HOLLOWAY: Well the prosecutor was told not to talk to the press, and it seemed like Steve Cohen knew all the answers and knew more than -- about the investigation than we did. And we called the prosecutor, and she told us that that was all wrong, that they could not bring him in, that it had to be an invitation. So that`s where all the confusion was. Steve Cohen said that they were going to interrogate them, when, in fact, they cannot.

GRACE: Well, you know, back to Beth Twitty, Natalee`s mother. It may be like here in the United States, in the sense that once someone is identified as a target or a suspect, they`ve got a 5th Amendment right to remain silent. They don`t have to talk to police if they don`t want to.

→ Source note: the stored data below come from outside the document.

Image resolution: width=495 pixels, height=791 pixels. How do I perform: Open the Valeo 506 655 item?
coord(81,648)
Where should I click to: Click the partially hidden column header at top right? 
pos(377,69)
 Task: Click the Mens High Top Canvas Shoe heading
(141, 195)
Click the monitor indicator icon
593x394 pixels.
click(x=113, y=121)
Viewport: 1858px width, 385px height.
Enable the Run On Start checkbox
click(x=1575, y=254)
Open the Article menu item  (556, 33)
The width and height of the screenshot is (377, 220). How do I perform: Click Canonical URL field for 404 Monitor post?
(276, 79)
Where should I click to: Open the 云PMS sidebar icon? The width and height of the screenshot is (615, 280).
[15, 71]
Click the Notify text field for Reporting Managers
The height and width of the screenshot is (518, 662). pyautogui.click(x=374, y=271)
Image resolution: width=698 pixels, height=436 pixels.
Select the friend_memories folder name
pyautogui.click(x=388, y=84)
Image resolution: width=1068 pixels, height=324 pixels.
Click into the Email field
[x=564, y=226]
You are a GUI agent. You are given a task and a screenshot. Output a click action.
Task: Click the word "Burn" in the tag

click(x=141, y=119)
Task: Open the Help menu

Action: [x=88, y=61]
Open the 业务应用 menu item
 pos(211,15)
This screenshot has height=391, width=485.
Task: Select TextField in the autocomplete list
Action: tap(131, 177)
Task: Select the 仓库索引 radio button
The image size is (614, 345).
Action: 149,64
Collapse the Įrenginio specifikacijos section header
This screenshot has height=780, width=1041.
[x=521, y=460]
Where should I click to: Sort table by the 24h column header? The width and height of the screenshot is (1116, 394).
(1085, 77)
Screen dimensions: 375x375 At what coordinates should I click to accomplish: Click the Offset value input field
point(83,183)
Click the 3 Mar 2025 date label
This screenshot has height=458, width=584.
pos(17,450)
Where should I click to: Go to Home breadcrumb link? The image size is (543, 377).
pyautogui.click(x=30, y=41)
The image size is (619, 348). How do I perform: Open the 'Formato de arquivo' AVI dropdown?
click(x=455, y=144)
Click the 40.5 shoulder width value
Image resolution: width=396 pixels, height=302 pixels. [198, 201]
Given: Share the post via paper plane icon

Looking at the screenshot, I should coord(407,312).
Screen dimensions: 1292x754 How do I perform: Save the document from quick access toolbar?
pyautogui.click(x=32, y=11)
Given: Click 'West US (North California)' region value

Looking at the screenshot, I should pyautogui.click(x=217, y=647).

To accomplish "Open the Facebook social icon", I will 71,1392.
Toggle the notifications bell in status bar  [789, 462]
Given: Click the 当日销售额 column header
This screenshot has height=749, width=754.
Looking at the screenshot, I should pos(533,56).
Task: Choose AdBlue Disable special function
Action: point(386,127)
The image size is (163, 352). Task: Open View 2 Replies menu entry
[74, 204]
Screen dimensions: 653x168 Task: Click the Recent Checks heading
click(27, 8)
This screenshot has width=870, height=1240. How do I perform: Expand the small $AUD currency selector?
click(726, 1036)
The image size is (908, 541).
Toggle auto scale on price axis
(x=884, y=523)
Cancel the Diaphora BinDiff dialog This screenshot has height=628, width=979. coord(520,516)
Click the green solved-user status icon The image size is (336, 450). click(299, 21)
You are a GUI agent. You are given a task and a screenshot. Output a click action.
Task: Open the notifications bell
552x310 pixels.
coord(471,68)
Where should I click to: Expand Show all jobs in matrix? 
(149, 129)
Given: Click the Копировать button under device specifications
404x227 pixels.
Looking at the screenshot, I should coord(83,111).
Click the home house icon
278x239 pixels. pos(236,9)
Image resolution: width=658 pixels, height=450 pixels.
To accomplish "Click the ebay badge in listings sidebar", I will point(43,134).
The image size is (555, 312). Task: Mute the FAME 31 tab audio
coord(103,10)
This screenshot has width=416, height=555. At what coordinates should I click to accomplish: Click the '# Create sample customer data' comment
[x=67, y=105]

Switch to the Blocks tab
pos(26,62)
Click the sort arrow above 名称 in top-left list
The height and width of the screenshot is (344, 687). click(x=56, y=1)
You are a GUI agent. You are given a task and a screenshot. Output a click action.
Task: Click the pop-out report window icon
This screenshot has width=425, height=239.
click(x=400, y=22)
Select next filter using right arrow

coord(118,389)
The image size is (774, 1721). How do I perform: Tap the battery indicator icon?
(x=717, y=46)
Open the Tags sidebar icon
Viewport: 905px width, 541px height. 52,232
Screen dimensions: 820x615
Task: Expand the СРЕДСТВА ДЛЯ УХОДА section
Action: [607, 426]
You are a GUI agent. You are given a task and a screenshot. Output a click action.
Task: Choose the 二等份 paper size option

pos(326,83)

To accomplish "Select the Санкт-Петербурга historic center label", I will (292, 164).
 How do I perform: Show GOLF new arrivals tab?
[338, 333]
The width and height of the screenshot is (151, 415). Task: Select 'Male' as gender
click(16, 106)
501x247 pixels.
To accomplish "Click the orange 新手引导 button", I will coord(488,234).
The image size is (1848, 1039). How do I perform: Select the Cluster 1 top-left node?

Beth, what can you tell us about a new search of the western end of the island?

BETH HOLLOWAY TWITTY: Well, from what I had understood, that there were one or two witnesses that have come forward with some new information. Supposedly, these are still outside the circle of the suspects, but that there may be friends of Joran Van Der Sloot. And I think that that is what has warranted the search of the sand dunes, Nancy.

GRACE: And back to Harold Copus. It`s almost a year later. Bringing in cadaver dogs at this point, what good would that do?

COPUS: Well, the only good that will do now is if they actually find a body or skeletal remains in those dunes, at least the dogs can alert on that. The dogs really weren`t brought in quick enough and weren`t used, probably, from what I understand, properly initially. Maybe it`ll be done right this time.

GRACE: To Pat Lalama, investigative reporter. You said, Pat, that there are going to be additional searches, I understand not with divers because the search is going to be so deep in the water...

LALAMA: Right. Right.

GRACE: ... and divers don`t go 800, 1,000 feet deep.

LALAMA: Right.

GRACE: So what type of equipment is being brought in to search this water? And where is the water?

LALAMA: Well, the water is a couple of miles outside or off the coast. We`re talking about depths of 600 to 800 feet, as you mentioned. And you know, this goes with a rumor -- I hate to give it any more substance than that -- but the rumor that the same night that she went missing, a fisherman later discovered that there was a fishing net, a catch net and a knife missing, that his hut had been broken into, and that led to all kinds of speculation that someone, some people may have, in fact, tried to bury her body at the bottom of the ocean. That`s going to require the deep sea equipment to try to find it, to see if that`s the case.

GRACE: Right. Beth, when you hear the discussion, talking about bodies, talking about being buried deep in the ocean floor, how do you keep going? How do you reconcile with that?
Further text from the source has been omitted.